Wednesday, June 13, 2007

Mitt 'The Kid' Unleases Iowa Surge

Dog Days Ahead for the 'Ethanol State,' Campaign Global-Warming Opponent Warns...

dateline: Des Moines; Artie Azzetti, Editor-on-the-Lam

“We’re in the dog days of summer!" John Weaver, Mickey McCain's chief political adviser, warned spectators (mostly reporters) at the unveiling of a statue of Mitt 'The Kid' Romney at the Iowa State Fairgrounds (http://www.iowastatefair.com/). Mitt's chiseled image, 150% life-size and made of clay, is part of a multi-million-dollar media campaign to shock and/or awe Iowa voters. The TV onslaught, which comes six weeks before the traditional political monsoon season begins during the Fair, unnerved some reporters who already had vacation plans. "Most of us were headed to Branson (Missouri) for Jimmy Osmond's Salute To Iowa's Side Roads stage show," David Yupson, political entertainment critic for the Des Moines Register, complained. "We had tickets...and really swell rooms." Yupson, in an unusual show of editorial grit, challenged The Kid's campaign to explain its strategy. Yupson politely shouted: "Iowa's 'Dog Days' (TM) don't officially begin until the Des Moines Dog Obedience Club (TM) hosts the annual summer event in August." He then emphasized, "At the Fair and not on tel-o-vision!" (so) "Just what does Mitt's organization think it's doing?"

Yupson was silenced by conservatively dressed Mittian campaign volunteers who rushed through the crowd handing out free cardboard cutouts (80% life size) of the candidate posing before a 1968 Ford Mustang muscle car while giving a thumbs-up to the viewers.
Weaver then tried to undermine Mitt's campaign surge by explaining in Mickeyian terms that: “It would be like, if on a busy intersection, a hamburger chain puts up a store, and they’re the only hamburger chain around.
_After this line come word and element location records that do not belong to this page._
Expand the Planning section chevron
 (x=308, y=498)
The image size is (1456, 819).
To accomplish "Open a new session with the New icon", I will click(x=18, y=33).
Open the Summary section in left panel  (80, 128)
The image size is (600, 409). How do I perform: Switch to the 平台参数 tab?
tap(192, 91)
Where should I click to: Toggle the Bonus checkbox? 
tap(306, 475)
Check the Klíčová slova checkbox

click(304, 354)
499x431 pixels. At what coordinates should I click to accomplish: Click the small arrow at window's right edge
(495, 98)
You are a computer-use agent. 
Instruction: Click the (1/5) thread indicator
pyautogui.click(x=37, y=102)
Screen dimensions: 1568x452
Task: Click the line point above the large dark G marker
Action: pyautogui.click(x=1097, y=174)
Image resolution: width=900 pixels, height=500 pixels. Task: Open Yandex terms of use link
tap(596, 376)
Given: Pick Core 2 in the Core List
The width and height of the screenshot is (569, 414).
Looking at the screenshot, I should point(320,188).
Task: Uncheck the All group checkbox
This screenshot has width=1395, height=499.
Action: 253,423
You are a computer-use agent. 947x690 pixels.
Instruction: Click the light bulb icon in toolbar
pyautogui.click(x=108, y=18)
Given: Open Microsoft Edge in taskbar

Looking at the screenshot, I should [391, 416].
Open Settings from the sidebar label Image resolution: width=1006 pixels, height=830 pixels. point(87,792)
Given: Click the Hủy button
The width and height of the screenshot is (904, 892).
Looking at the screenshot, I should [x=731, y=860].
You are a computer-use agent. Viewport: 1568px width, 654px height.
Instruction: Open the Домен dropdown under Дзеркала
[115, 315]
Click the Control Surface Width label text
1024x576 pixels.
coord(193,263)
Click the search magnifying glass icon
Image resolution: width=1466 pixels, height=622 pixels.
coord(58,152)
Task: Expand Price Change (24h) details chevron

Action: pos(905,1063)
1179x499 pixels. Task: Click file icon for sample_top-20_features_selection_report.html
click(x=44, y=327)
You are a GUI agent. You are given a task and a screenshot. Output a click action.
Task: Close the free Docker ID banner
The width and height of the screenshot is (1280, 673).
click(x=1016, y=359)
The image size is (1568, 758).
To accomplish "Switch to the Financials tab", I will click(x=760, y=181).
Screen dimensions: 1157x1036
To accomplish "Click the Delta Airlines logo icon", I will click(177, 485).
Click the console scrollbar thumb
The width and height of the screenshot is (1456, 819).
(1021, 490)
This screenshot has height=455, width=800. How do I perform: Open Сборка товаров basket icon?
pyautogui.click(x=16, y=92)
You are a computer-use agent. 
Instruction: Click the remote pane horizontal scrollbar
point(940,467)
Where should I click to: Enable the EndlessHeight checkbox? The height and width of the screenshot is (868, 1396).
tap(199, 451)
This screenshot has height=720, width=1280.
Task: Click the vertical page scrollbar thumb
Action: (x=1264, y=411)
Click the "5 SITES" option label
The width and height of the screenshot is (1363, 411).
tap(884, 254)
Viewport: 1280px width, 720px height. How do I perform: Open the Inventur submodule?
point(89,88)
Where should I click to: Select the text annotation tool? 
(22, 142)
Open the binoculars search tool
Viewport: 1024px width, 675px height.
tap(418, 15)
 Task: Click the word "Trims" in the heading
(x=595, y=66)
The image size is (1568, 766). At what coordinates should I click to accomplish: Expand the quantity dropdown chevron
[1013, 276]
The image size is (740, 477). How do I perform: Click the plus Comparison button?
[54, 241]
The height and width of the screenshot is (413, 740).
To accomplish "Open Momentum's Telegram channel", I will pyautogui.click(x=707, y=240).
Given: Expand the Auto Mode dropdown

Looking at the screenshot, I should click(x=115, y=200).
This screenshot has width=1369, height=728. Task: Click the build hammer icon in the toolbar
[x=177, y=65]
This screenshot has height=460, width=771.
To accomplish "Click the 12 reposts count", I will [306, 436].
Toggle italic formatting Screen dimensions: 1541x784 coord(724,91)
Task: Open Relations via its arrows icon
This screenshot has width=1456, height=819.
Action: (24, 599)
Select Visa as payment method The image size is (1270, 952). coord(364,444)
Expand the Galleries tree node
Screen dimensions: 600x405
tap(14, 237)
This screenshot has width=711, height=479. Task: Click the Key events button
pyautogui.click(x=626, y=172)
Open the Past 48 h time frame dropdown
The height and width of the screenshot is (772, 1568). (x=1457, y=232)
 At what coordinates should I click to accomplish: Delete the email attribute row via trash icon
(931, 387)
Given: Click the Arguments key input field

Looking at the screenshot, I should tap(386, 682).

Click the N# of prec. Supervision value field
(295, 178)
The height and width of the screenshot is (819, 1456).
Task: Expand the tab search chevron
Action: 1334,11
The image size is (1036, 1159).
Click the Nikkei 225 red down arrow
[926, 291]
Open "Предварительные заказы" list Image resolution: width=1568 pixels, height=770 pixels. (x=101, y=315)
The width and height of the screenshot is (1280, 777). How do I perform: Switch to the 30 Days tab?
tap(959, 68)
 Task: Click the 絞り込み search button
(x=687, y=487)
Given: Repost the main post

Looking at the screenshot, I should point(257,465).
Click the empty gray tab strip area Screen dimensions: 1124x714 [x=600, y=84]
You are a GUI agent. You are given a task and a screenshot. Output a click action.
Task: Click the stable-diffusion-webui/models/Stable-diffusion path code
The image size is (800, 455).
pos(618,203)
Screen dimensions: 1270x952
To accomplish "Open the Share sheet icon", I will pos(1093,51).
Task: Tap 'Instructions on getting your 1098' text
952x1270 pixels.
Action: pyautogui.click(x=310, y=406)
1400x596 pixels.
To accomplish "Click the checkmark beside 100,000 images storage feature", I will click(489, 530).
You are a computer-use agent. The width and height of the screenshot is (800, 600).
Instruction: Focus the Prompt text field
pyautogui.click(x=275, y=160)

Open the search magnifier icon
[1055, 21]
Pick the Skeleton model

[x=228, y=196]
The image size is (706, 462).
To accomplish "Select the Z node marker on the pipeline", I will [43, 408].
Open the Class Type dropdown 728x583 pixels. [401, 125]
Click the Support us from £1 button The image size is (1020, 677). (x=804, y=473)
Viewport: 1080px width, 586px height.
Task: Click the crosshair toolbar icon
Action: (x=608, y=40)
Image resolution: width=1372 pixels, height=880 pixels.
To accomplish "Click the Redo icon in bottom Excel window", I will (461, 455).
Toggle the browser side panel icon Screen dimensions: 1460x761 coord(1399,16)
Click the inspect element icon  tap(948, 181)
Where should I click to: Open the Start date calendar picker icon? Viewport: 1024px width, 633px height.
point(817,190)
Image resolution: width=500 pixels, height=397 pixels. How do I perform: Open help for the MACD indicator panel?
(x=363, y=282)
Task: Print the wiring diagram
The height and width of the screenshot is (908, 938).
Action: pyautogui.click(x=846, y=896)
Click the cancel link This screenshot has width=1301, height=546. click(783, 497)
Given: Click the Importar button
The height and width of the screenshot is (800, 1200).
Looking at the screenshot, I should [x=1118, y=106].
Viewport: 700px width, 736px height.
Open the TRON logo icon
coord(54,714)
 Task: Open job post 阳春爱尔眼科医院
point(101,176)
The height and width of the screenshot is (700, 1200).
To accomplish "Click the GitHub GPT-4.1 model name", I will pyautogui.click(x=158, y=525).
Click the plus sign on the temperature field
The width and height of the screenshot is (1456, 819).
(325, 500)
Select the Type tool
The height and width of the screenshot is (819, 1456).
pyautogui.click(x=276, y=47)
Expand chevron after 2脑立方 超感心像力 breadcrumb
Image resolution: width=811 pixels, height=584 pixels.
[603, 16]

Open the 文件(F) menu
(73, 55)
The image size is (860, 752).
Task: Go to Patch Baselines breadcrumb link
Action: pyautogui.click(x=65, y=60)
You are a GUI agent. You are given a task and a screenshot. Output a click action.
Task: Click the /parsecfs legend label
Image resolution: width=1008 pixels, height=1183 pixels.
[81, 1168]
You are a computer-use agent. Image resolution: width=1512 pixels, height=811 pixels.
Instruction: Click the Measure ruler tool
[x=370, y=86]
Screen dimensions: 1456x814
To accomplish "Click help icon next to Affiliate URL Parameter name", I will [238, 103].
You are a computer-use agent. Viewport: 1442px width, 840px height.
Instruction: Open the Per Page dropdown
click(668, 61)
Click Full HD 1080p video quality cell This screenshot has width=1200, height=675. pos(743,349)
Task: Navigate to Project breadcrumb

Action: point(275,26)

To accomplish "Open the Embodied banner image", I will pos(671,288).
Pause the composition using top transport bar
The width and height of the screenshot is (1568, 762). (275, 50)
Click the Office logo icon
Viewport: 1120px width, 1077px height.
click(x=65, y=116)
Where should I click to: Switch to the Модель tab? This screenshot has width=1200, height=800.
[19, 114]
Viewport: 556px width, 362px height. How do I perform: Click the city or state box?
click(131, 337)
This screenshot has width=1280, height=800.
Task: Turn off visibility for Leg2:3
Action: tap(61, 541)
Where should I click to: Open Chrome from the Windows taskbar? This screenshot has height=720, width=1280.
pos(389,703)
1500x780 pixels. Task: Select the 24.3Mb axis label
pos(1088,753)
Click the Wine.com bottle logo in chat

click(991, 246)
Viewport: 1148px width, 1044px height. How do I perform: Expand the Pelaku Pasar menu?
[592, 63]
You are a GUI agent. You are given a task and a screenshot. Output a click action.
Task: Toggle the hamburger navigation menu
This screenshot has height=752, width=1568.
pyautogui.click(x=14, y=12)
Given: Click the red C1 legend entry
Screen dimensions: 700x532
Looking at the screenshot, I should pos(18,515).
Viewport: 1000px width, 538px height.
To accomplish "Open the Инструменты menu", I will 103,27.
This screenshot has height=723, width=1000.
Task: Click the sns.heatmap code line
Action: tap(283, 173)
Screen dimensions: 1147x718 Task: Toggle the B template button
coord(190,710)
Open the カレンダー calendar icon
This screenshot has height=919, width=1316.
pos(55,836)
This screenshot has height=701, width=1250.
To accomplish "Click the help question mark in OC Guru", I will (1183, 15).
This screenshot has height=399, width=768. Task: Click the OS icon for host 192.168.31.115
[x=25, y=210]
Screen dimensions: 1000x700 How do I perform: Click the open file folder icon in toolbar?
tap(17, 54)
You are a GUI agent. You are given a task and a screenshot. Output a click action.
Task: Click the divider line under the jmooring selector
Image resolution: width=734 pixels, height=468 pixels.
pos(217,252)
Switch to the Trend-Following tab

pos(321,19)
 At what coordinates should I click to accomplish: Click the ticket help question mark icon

People would buy their hamburgers there, but after a period of time, Burger King and McDonalds move in, and the hamburger chain wouldn’t do as well.”*

No one understood, or was listening at this point, and, with The Kid's Koolaid consumed, reporters, including this one, who'd run out of commas, then stared at Mitt's cardboard poster image and agreed, "Dude, he does look so presidential."
Only then were hamburgers served to Iowa's news-hungry Fourth Estate.